What are your thoughts on #privacy and #itsecurity regarding the #LocalLLMs you use? They seem to be an alternative to ChatGPT, MS Copilot etc. which basically are creepy privacy black boxes. How can you be sure that local LLMs do not A) “phone home” or B) create a profile on you, C) that their analysis is restricted to the scope of your terminal? As far as I can see #ollama and #lmstudio do not provide privacy statements.
Take a look at https://nano-gpt.com/ they have all models available and respect your privacy.
“respect your privacy” is a vague buzzword phrase, and for a post about local LLMs linking a client that calls APIs which log user data is unhelpful
Thanks.
I feel it would be constructive if people who downvoted the OP (I am not them) told them why. As then the OP can learn what this community expects and people who stumble across comments being downvoted, we can clearly see why and learn more from it.
Before doing that, I would very carefully describe the problem I want to solve and other possible solutions. There are (relatively uncommon) situations where LLMs make sense, but many people are buying the snake oil when they don’t need it. Wouldn’t want to be played a fool.
D) what is AMD support like or is the Python fan boys still focusing on Nvidia exclusively?

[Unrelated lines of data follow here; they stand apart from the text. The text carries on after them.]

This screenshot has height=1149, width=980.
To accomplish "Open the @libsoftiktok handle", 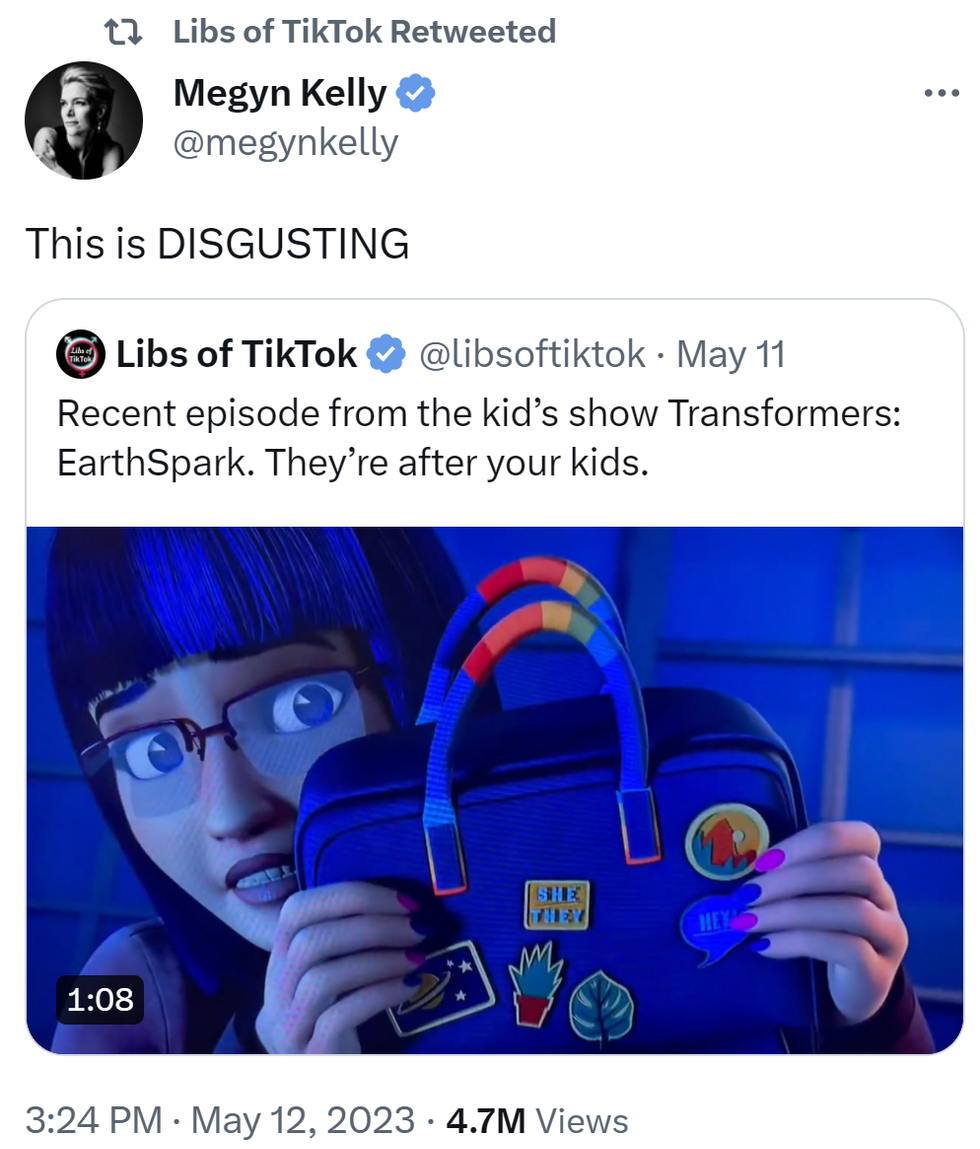I will click(x=532, y=355).
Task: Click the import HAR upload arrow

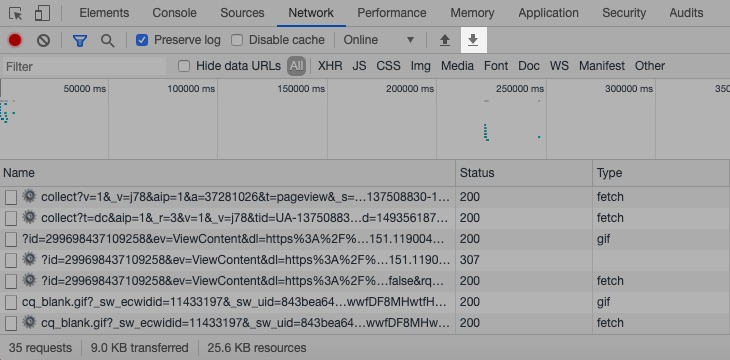Action: coord(445,41)
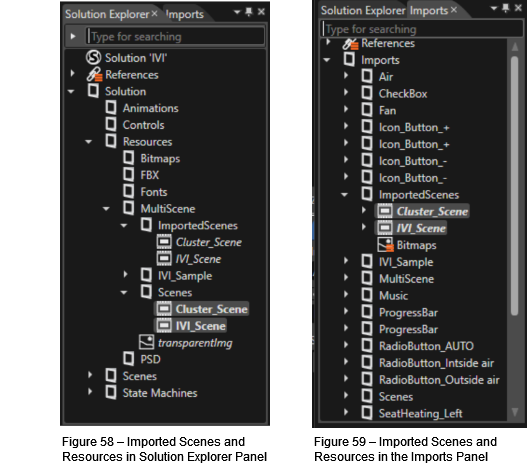Select the References paperclip icon in Solution Explorer
Image resolution: width=527 pixels, height=469 pixels.
94,74
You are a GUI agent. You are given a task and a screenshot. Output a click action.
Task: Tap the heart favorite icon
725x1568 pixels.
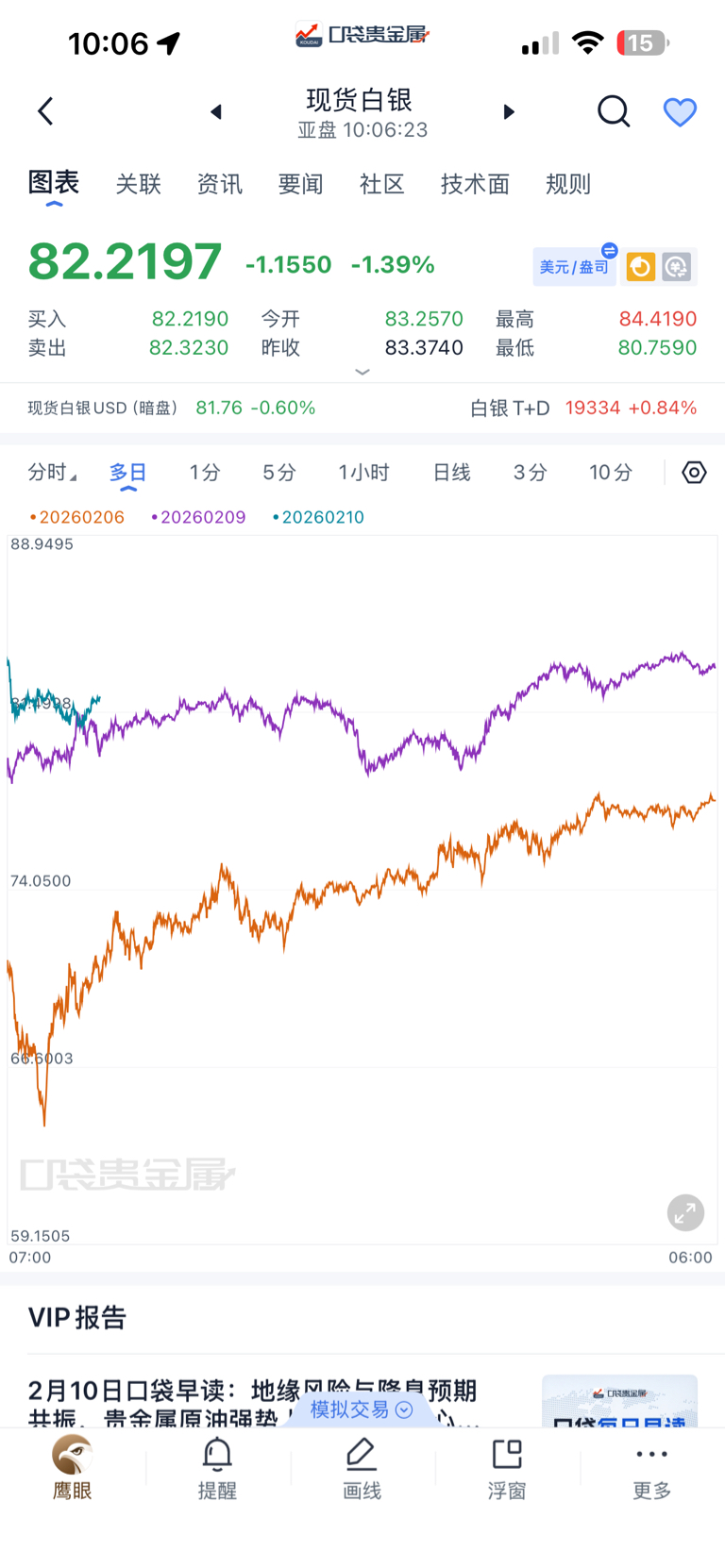point(680,112)
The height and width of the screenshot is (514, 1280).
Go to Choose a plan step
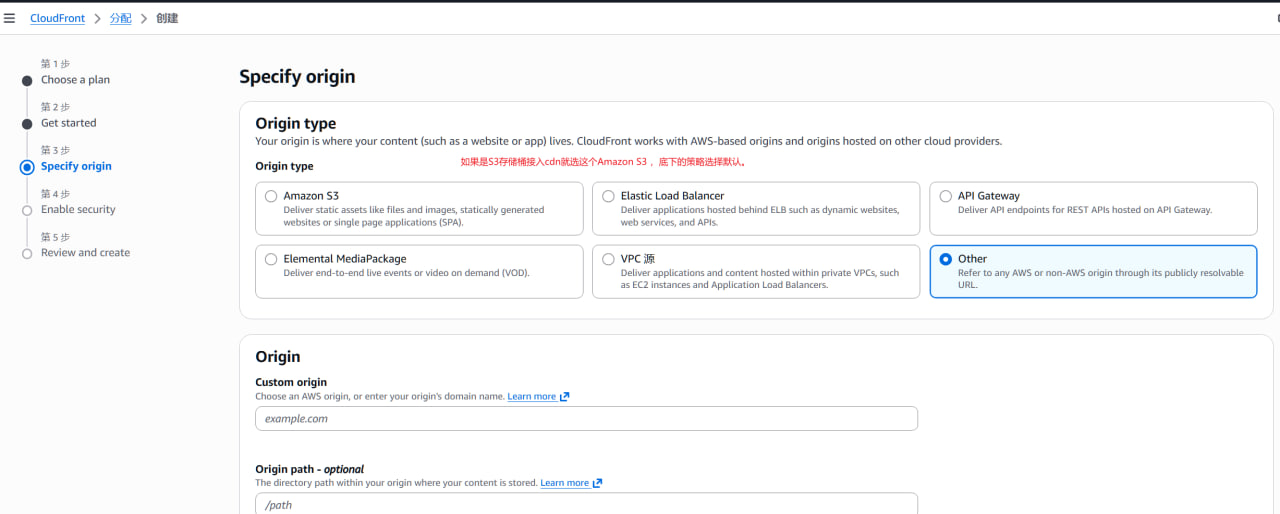point(75,80)
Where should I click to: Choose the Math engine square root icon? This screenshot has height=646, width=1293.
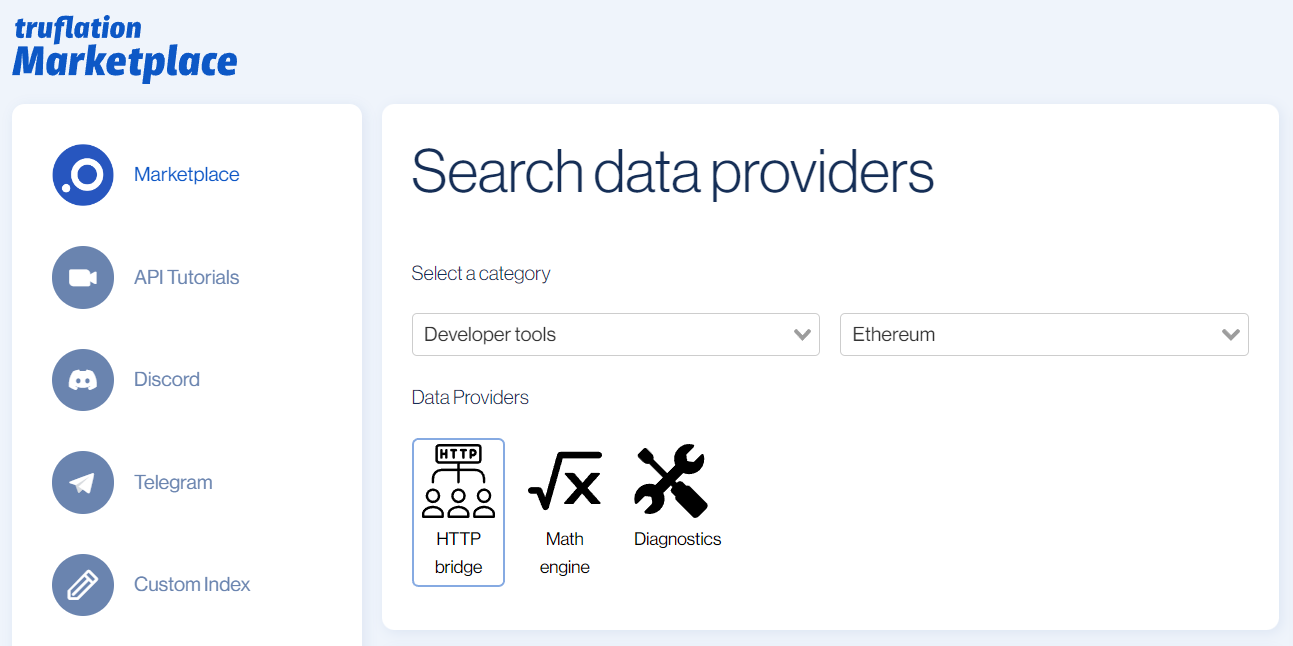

It is slow. Syntax & community idioms suck. The package ecosystem is a giant mess—constant dependency breakage, many supply-side attacks, quality is all over the place with many packages with failing tests or build that isn’t reproducible—& can largely be an effect of too many places saying this is the first language you should learn first. When it comes to running Python software on my machine, it always is the buggiest, breaks the most shipping new software, & uses more resources than other things.
When I used to program in it, I thought Python was so versatile that it was the 2nd best language at everything. I learned more languages & thought it was 3rd best… then 4th… then realized it isn’t good at anything. The only reason it has things going for it is all the effort put into the big C libraries powering the math, AI, etc. libraries.
that’s an oversimplification.
python is slow because it’s meant as glue; all the important parts of the ml libraries are written in other languages.
all the dependency stuff is due to running outside of a managed environment, which has been the norm for 10 years now. yes venv/bin/activate is clunky, but it solves the problem.
also, what supply-side attacks?
lua is probably a better first language though.
I’m running gpt4all on AMD. Had to figure out which packages to install, which took a while, but since then it runs fine just fine
Good to know. Is there a particular guide that you followed to get it running on AMD?
have you looked at backyard ai?
Since you ask, here are my thoughts https://fabien.benetou.fr/Content/SelfHostingArtificialIntelligence with numerous examples. To clarify your points :
- rely on open-source repository where the code is auditable, hopefully audited, and try offline
- see previous point
- LLMs don’t “analyze” anything, they just spit out human looking text
To clarify on the first point, as the other 2 unfold from there, such project would instantly lose credibility if they were to sneak in telemetry. Some FLOSS projects tried that in the past and it always led to uproars, reverts and often forks of the exact same codebase but without telemetry.
“They just spit out human looking text” is so incredibly regressive and asinine.
But it’s accurate? Doesn’t mean that human looking text can’t be helpful to some, but it’ll also help keep us grounded to the reality of the tech.